The NHL players’ union presented a counteroffer to the league on Monday and waited for a response in the latest effort to resolve a lockout and start a shortened season.
The sides met at NHL headquarters and negotiated for the first time since they met with a federal mediator on Dec. 13. After presenting their proposal, union representatives stayed in the building in case there were further discussions — later, with talks done for the day, the union said it expected a response from the NHL yesterday morning.
The New Year’s clock ticked down while the window to reach a labor agreement to save the season was rapidly closing. No one has said exactly how much time remains, but the belief is the NHL wants an abbreviated season to start no later than Jan. 19.

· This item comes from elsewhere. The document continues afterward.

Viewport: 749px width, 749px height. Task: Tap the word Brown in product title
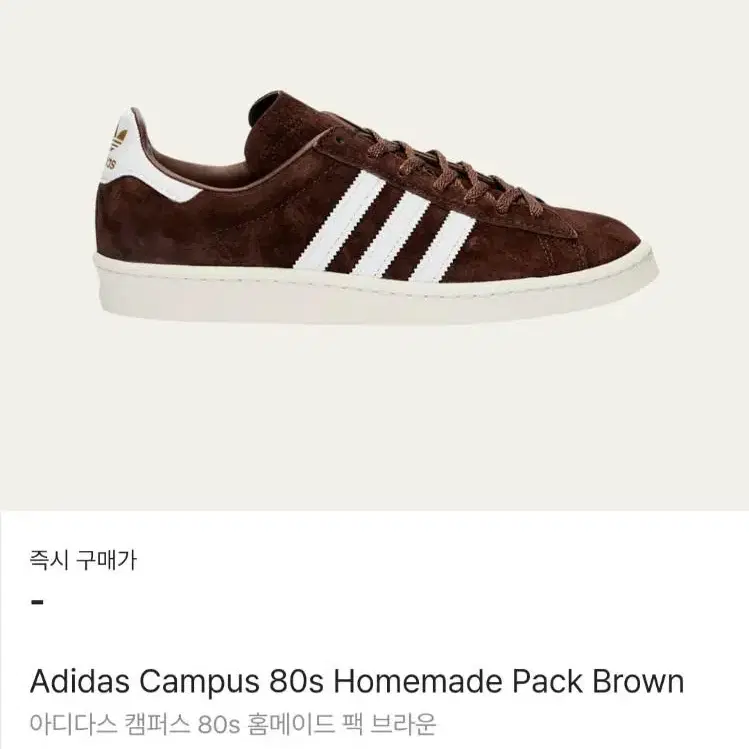coord(638,681)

That leaves a little less than two weeks to reach an agreement and hold one week of training camp before the puck would drop on a 48-game campaign.

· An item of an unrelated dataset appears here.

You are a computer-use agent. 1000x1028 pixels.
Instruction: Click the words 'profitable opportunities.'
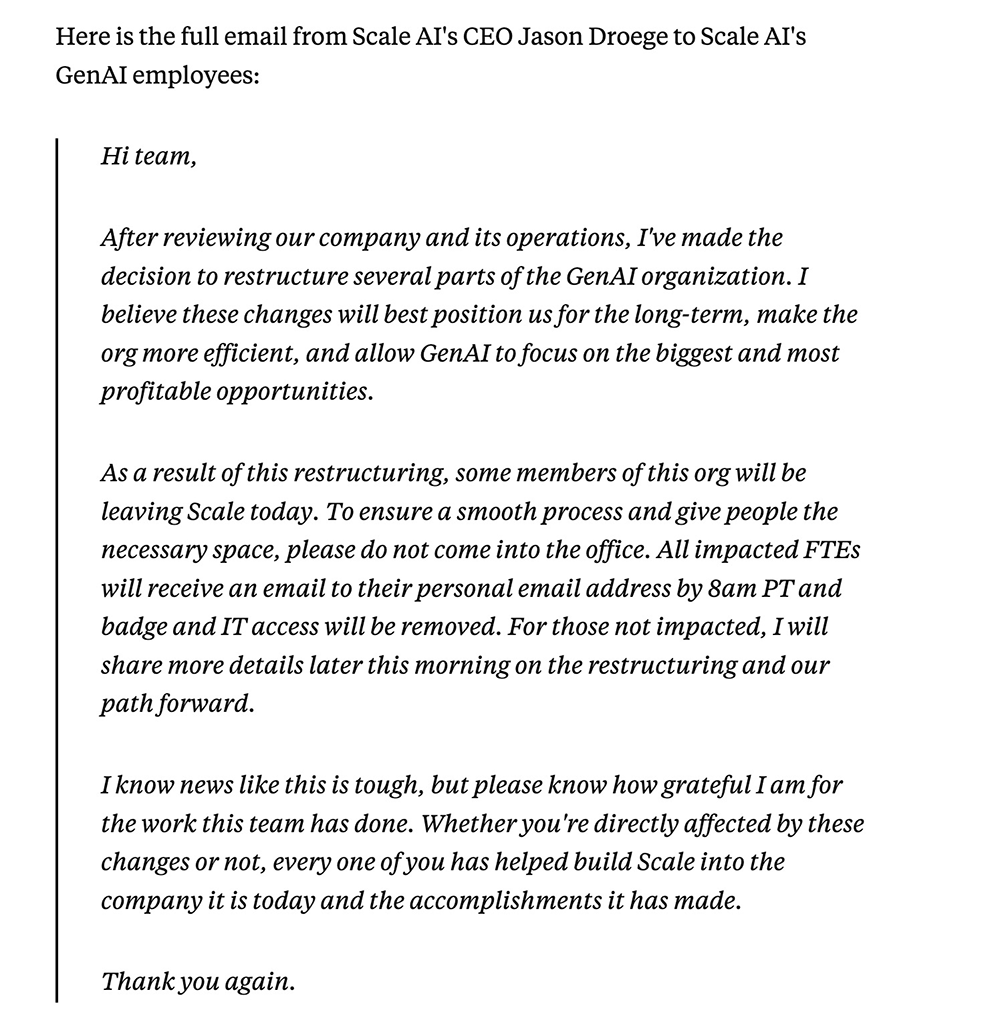click(x=237, y=392)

So far, a deal has proved elusive and well out of reach.
The league and the union had informational discussions — by conference call and in meetings — with staff members that lasted much of Saturday and ended on Sunday. Those talks were spurred by the nearly 300-page contract proposal the NHL presented to the union on Thursday.
All games through Jan. 14 have been canceled, claiming more than 50 percent of the original schedule. The NHL wants to reach a deal by Jan. 11 and open the season eight days later.
Bargaining sessions with only the NHL and union hadn’t been held since Dec. 6, when talks abruptly ended after the players’ association made a counterproposal. The league said that offer was contingent on the union accepting three elements unconditionally and without further bargaining.
The NHL then pulled all existing offers off the table. Two days of sessions with mediators the following week ended without progress.
A person familiar with key points of that previous offer said that the league proposed raising the limit of individual free-agent contracts to six years from five — seven years if a team re-signs its own player; raising the salary variance from one year to another to 10 percent, up from 5 percent; and one compliance buyout for the 2013-2014 season that would not count toward a team’s salary cap, but would be included in the overall players’ share of income.
The person spoke on condition of anonymity because details were not being discussed publicly.